-- Records supplied --
— START —

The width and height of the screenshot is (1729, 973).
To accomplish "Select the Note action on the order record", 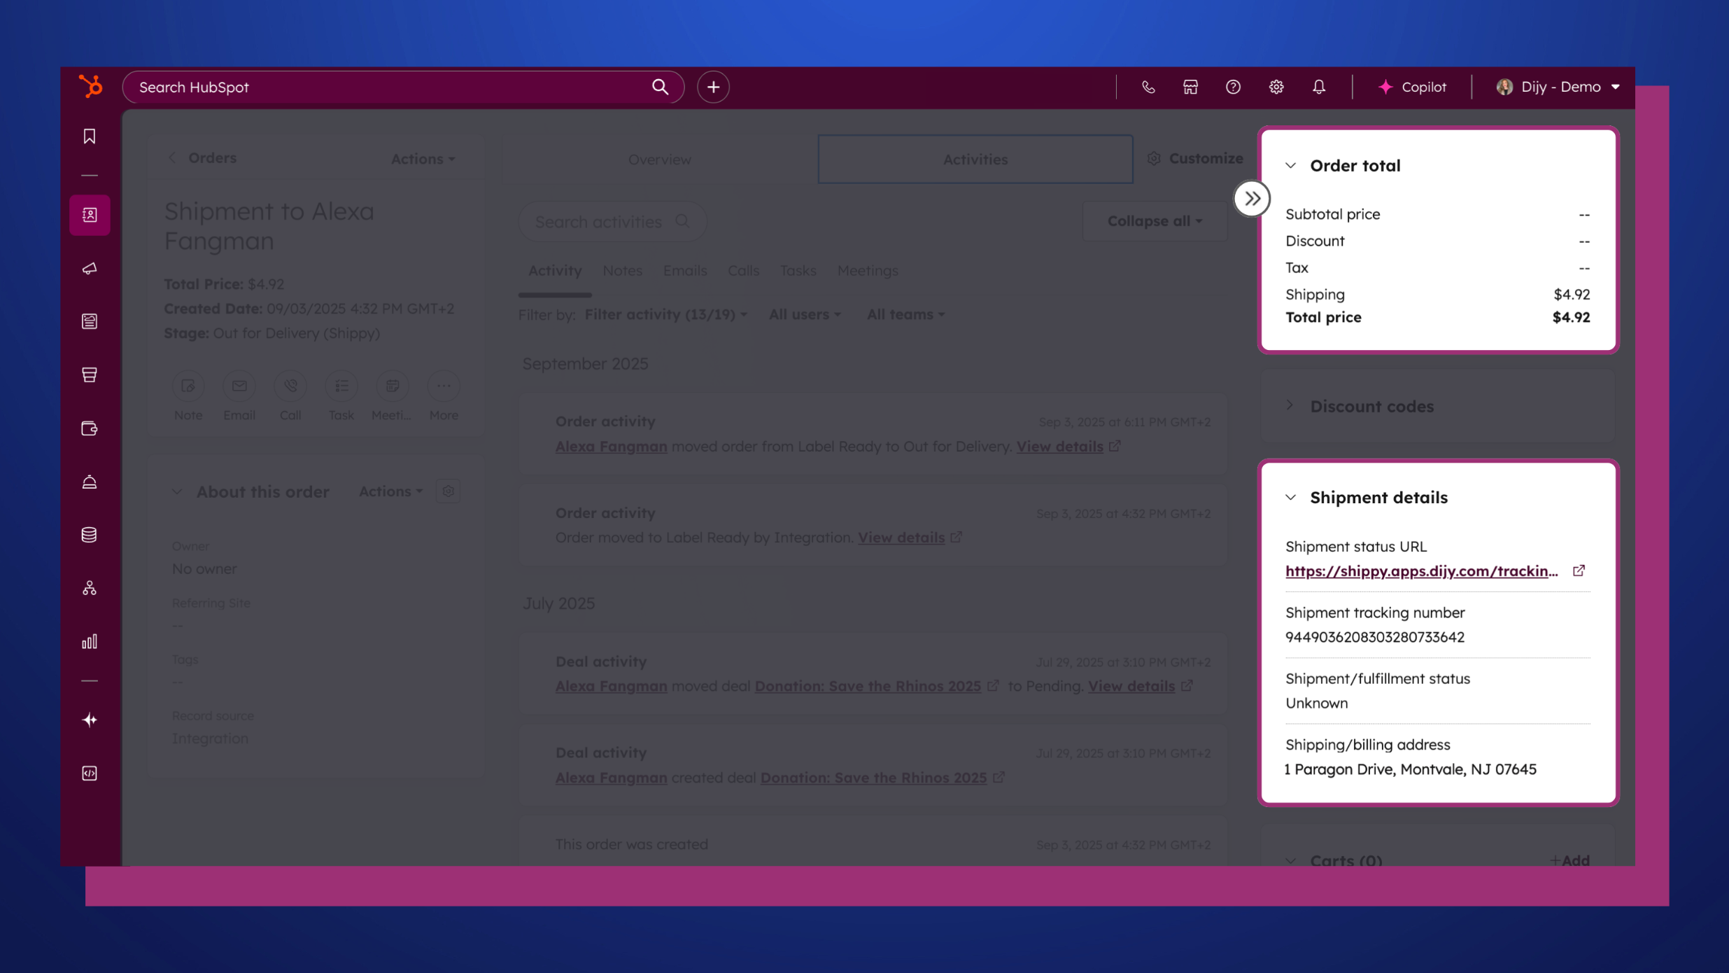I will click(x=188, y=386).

— END —
— START —

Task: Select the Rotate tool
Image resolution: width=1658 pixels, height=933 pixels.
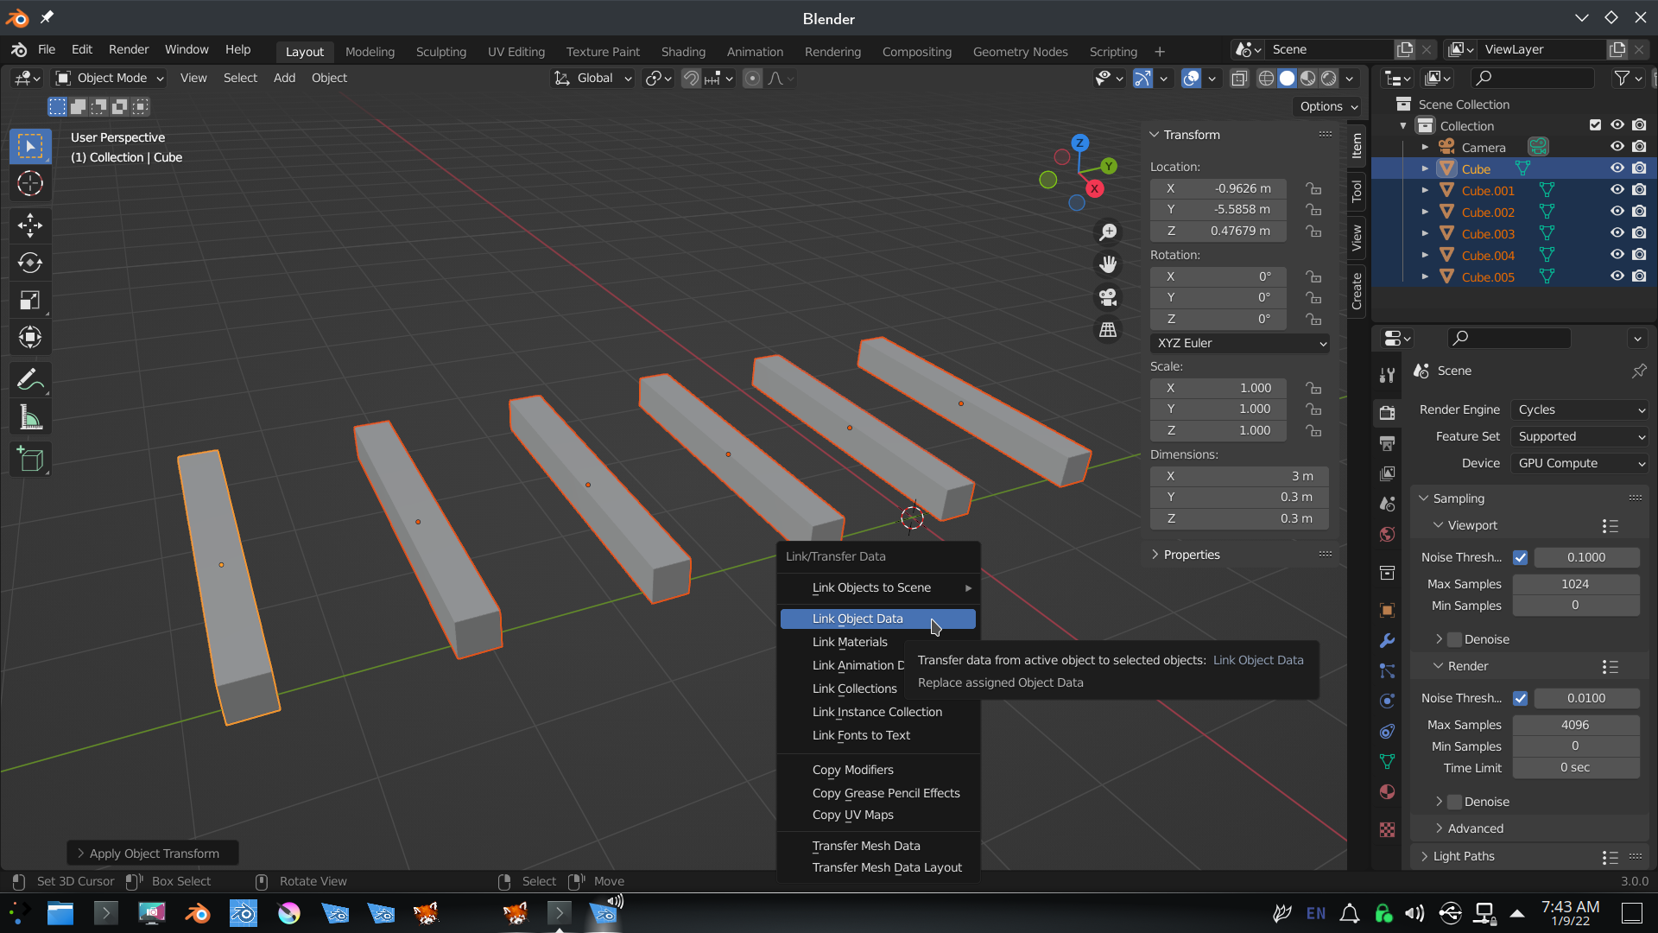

— END —
— START —

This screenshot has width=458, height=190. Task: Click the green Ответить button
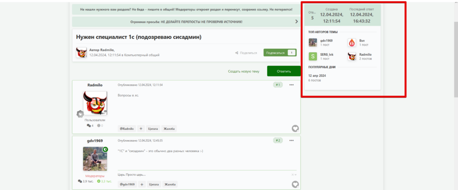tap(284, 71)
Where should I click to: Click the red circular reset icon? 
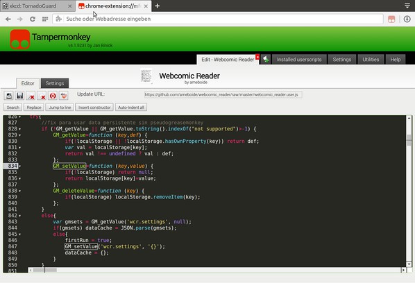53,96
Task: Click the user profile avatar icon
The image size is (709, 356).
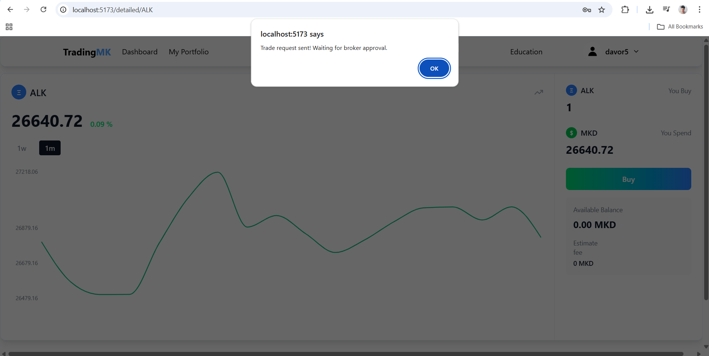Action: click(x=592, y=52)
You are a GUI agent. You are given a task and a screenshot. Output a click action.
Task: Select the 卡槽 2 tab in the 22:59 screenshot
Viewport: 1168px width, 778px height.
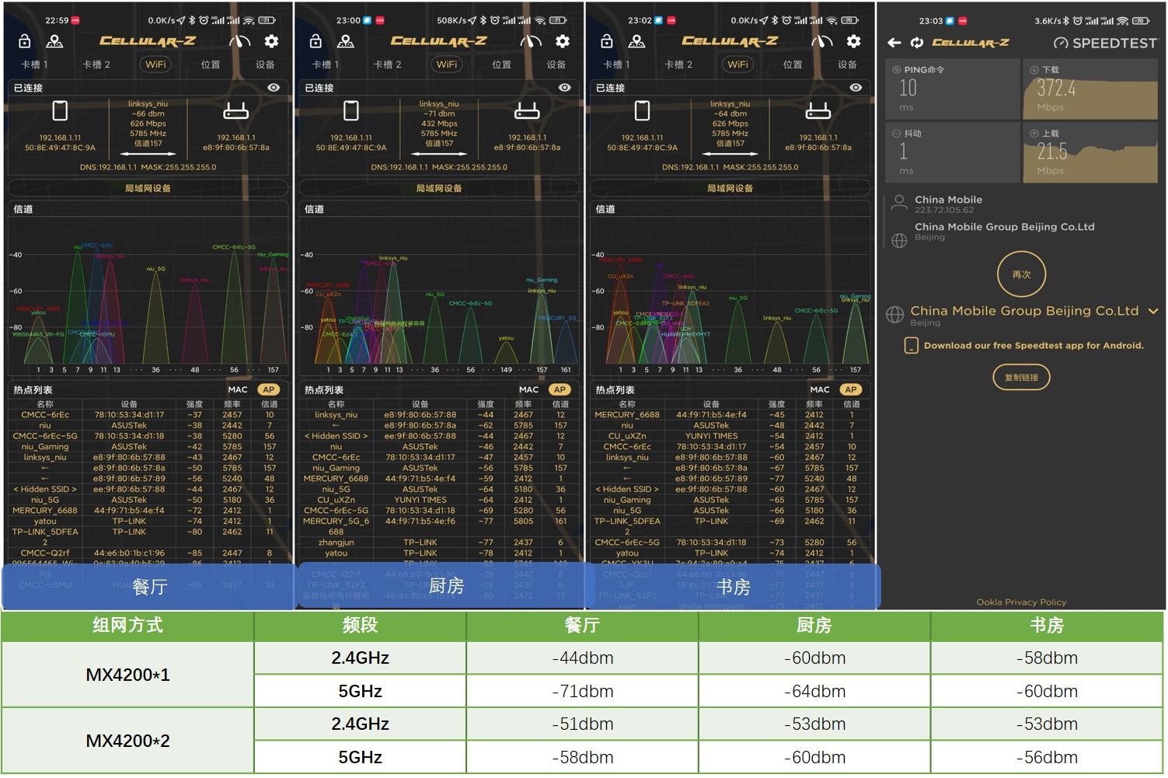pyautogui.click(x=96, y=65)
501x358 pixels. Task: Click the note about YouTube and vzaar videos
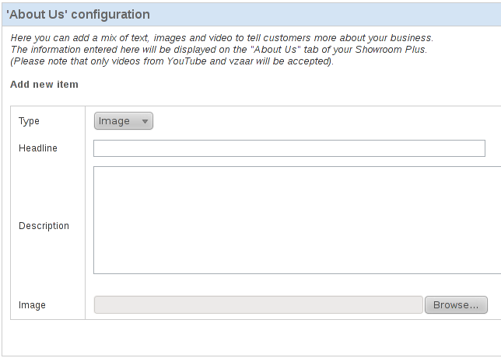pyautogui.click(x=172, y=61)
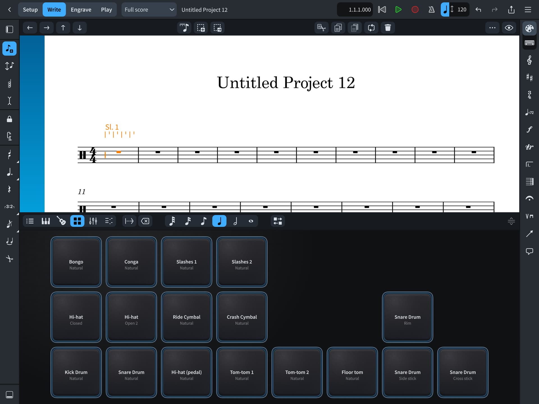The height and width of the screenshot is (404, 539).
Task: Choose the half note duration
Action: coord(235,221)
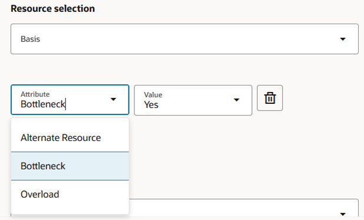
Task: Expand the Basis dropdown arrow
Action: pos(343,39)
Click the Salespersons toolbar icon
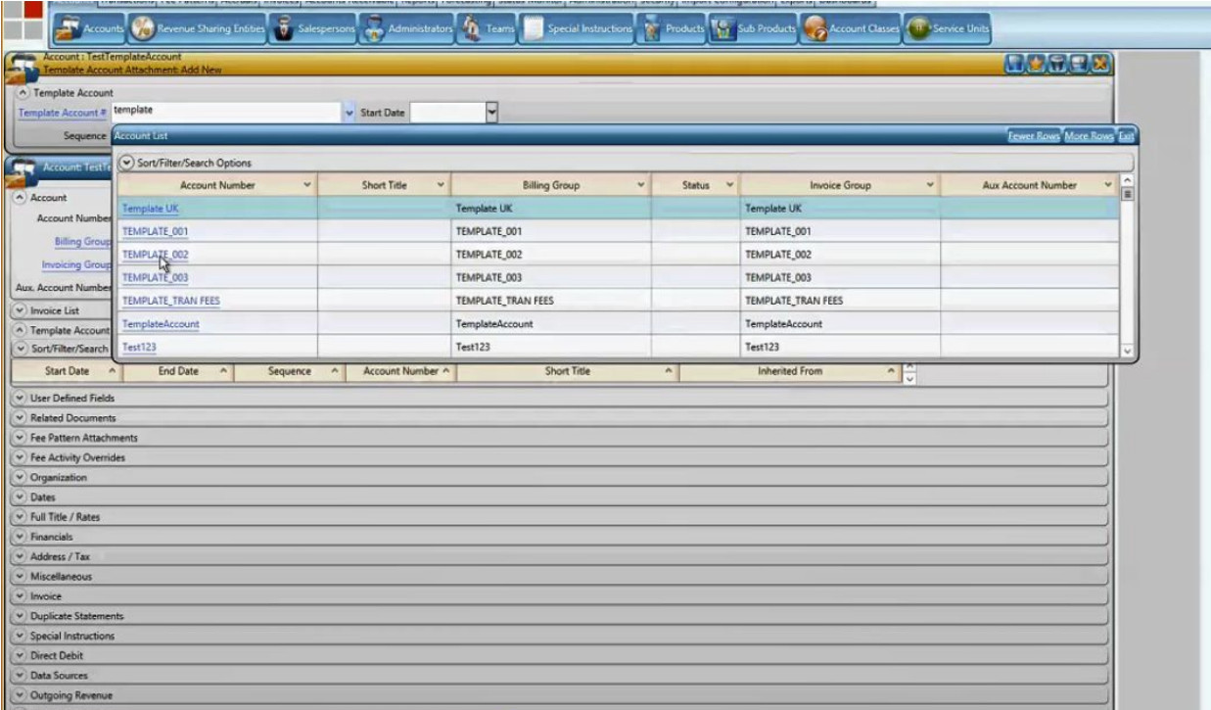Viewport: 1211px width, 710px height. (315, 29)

— END —

-- Work to complete --
Print the lines from the one containing "This screenshot has" through the one containing "Viewport: 1211px width, 710px", inclusive, exactly as they appear, leaving out the pictures.

-- Answer --
This screenshot has width=458, height=190. Task: Click the green Ответить button
tap(284, 71)
Where should I click to: Click the red circular reset icon? 
53,96
Task: Click the user profile avatar icon
The image size is (709, 356).
Action: click(x=592, y=52)
You are a GUI agent. You are given a task and a screenshot. Output a click action.
Task: Select the 卡槽 2 tab in the 22:59 screenshot
Viewport: 1168px width, 778px height.
pyautogui.click(x=96, y=65)
501x358 pixels. Task: Click the note about YouTube and vzaar videos
pyautogui.click(x=172, y=61)
The height and width of the screenshot is (404, 539).
Task: Choose the half note duration
Action: coord(235,221)
Task: Expand the Basis dropdown arrow
Action: pos(343,39)
Click the Salespersons toolbar icon
Viewport: 1211px width, 710px height. (315, 29)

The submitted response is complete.